The high marks of OpenSolaris in preprocessing could also be attributed to programming discipline. The problems from the use of the preprocessor are well-known, but its allure is seductive. It is often tempting to use the preprocessor to create elaborate domain-specific programming constructs. It is also often easy to fix a portability problem by means of conditional compilation directives. However, both approaches can be problematic in the long run, and we can hypothesize that in an organization like Sun programmers are discouraged from relying on the preprocessor.

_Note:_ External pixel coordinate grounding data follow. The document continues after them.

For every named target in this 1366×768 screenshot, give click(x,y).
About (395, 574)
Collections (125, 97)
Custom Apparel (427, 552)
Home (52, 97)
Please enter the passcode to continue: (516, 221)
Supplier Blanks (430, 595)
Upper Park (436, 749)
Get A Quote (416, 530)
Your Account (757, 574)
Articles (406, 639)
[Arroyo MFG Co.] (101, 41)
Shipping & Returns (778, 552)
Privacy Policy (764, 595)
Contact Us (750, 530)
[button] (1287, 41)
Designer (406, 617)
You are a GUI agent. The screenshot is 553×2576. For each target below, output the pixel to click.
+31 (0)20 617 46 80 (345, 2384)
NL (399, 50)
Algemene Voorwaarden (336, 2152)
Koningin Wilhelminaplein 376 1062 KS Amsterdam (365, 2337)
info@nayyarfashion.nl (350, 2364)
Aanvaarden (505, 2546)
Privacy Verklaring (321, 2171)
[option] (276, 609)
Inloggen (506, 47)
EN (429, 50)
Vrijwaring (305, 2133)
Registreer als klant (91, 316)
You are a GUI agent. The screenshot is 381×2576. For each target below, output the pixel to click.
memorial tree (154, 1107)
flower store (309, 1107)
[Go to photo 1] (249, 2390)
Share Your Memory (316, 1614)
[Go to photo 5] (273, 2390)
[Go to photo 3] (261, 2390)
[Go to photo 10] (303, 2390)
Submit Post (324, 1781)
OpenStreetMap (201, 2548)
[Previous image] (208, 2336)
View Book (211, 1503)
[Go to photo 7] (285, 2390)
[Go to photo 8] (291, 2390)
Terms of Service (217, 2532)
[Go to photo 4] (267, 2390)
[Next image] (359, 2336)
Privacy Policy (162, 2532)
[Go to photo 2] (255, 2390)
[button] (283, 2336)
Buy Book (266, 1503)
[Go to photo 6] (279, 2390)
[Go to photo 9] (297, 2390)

A final interesting cluster appears in the low marks for preprocessor use in the FreeBSD kernel. This could be attributed to the age of the code base in conjunction with a gung-ho programming attitude that assumes code will be read by developers at least as smart as the one who wrote it. However, a particularly low level of namespace pollution across the FreeBSD source code could be a result of using the preprocessor to set up and access conservatively scoped data structures.
Despite various claims regarding the efficacy of particular open or close-source development methods, we can see from the results that there is no clear winner (or loser). One system with a commercial pedigree (OpenSolaris) has the highest balance between positive than negative marks. On the other hand, WRK has the largest number of negative marks, while OpenSolaris has the second lowest number of positive marks. Looking at the open source systems, although FreeBSD has the highest number of negative marks and the lowest number of positive marks, Linux has the second highest number of positive marks. Therefore, the most we can read from the overall balance of marks is that open source development approaches do not produce software of markedly higher quality than proprietary software development.